* What is required: Transcribe word for word each line from the one containing "Image resolution: width=573" to the final line of the data, both included. Skip the pictures.

* Data for processing:
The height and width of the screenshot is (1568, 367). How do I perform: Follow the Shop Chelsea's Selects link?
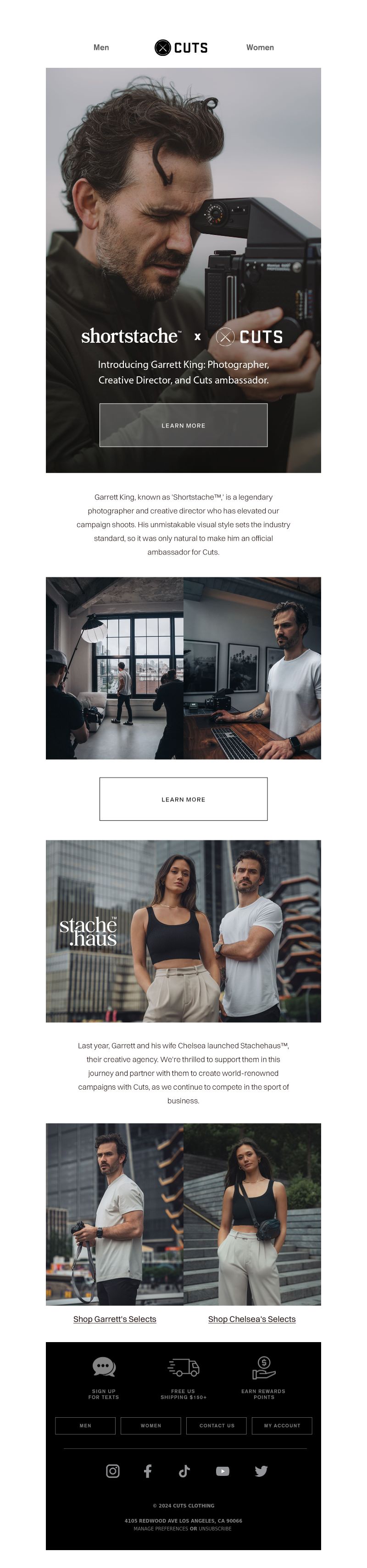[252, 1318]
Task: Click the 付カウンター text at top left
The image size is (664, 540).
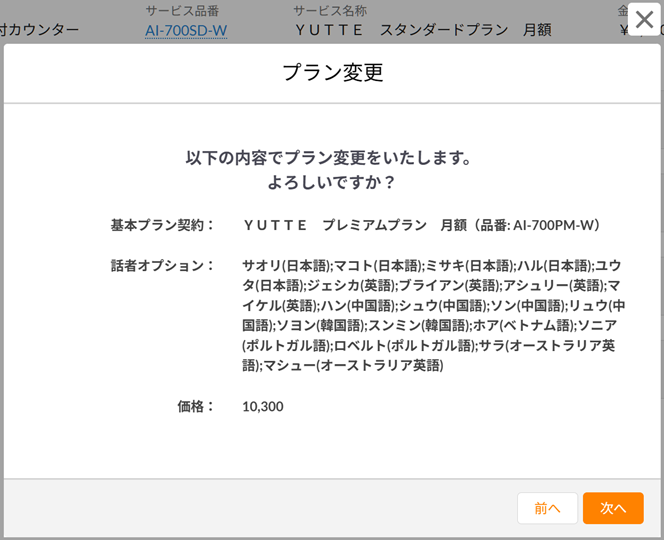Action: [x=40, y=30]
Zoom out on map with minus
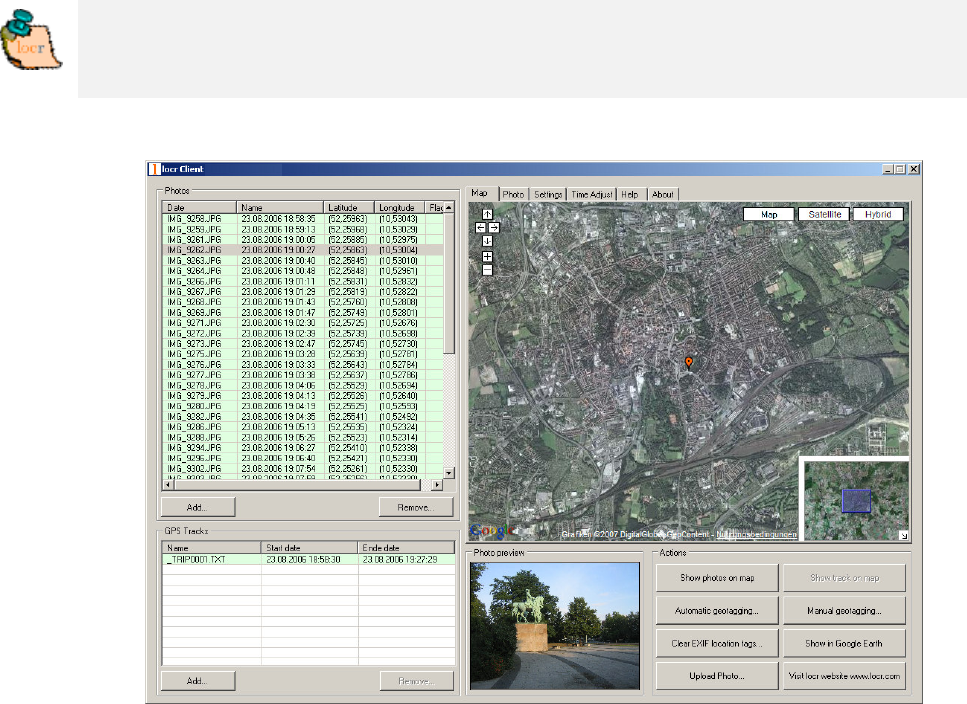 pyautogui.click(x=487, y=269)
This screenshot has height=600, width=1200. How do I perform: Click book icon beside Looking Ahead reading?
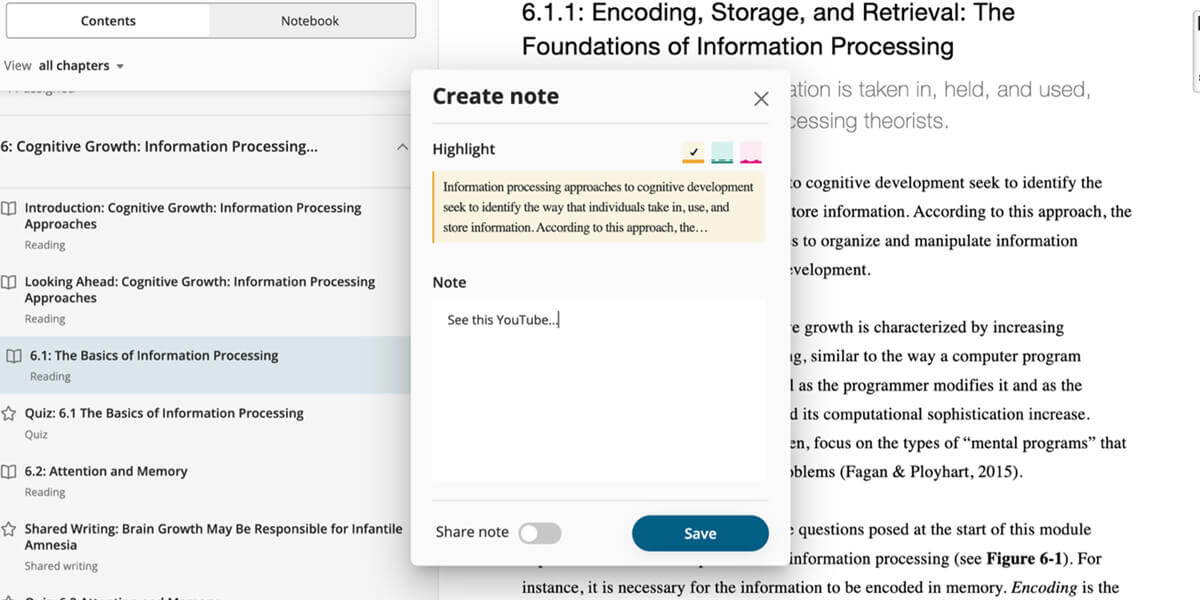(9, 282)
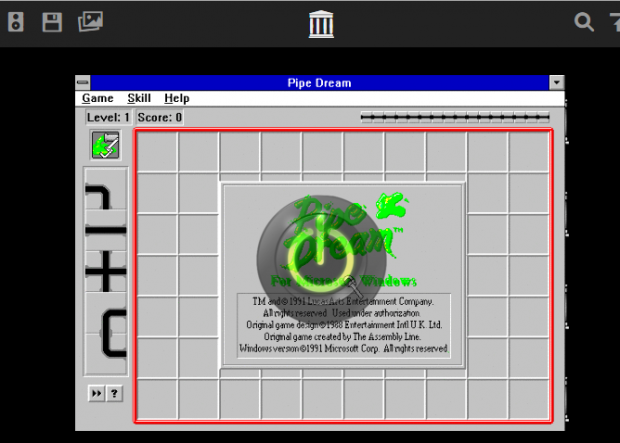Click the green icon below Level
This screenshot has height=443, width=620.
coord(105,145)
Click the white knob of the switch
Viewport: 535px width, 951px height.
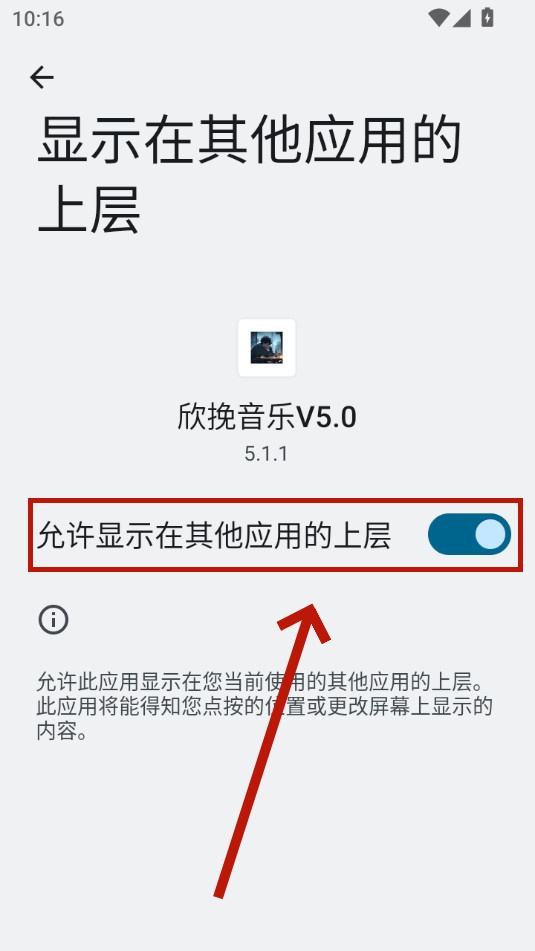(490, 534)
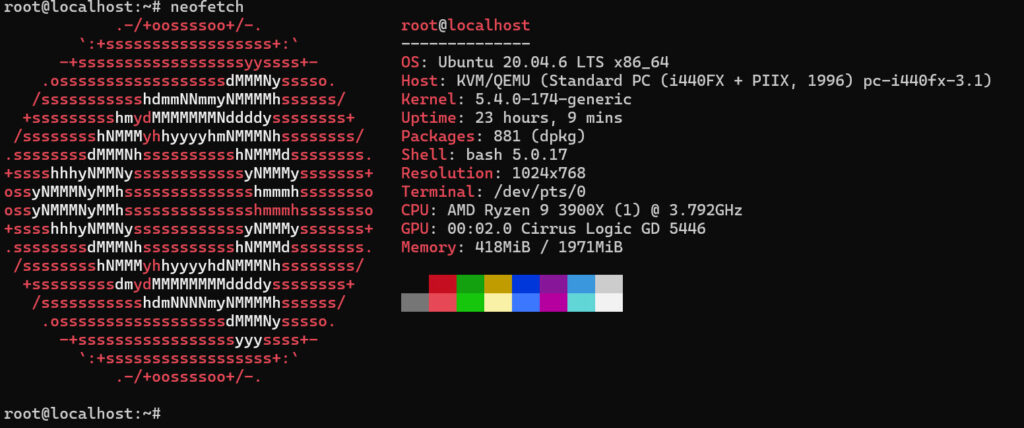The image size is (1024, 428).
Task: Click the purple color block
Action: [553, 284]
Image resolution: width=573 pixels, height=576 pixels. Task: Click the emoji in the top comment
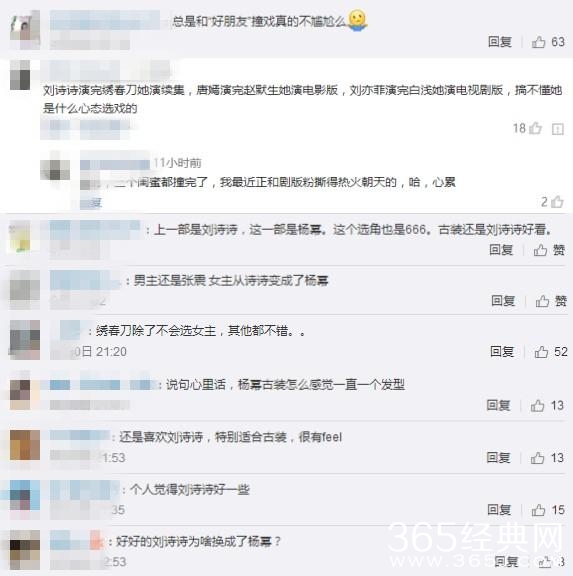(x=357, y=21)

* Result of this exercise:
Image resolution: width=573 pixels, height=576 pixels. Task: Click the emoji in the top comment
(x=357, y=21)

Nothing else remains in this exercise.